== The exercise ==
Rewrite the rows from the line containing "Create a Video post" through the end of the rows as a Markdown table with two columns, No. and Line, giving each line a sequential number and leaving out any blank lines.
>> Begin Data for this task
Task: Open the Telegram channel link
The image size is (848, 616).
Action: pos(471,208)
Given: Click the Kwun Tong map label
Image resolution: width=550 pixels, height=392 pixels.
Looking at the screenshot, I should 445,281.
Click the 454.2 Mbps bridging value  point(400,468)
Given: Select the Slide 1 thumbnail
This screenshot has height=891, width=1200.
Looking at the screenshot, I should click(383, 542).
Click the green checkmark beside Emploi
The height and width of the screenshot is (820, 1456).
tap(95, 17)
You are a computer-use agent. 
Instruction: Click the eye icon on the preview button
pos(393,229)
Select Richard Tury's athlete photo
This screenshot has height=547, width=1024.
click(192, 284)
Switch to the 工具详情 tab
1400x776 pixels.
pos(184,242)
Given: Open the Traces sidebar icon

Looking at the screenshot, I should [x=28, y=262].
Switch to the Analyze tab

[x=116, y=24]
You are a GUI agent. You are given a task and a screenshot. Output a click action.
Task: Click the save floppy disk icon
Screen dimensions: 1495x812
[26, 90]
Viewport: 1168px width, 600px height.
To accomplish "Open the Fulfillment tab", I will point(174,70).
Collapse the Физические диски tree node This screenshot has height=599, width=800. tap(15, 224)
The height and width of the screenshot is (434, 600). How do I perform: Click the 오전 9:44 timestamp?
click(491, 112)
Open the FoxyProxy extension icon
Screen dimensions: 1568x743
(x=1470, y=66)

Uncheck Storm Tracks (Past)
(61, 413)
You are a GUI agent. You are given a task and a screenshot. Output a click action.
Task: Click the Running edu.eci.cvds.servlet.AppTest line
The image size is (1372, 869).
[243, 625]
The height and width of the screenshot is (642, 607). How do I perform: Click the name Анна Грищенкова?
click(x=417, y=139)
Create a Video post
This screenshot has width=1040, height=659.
>> End Data for this task
== Final answer ==
| No. | Line |
|---|---|
| 1 | Create a Video post |
| 2 | This screenshot has width=1040, height=659. |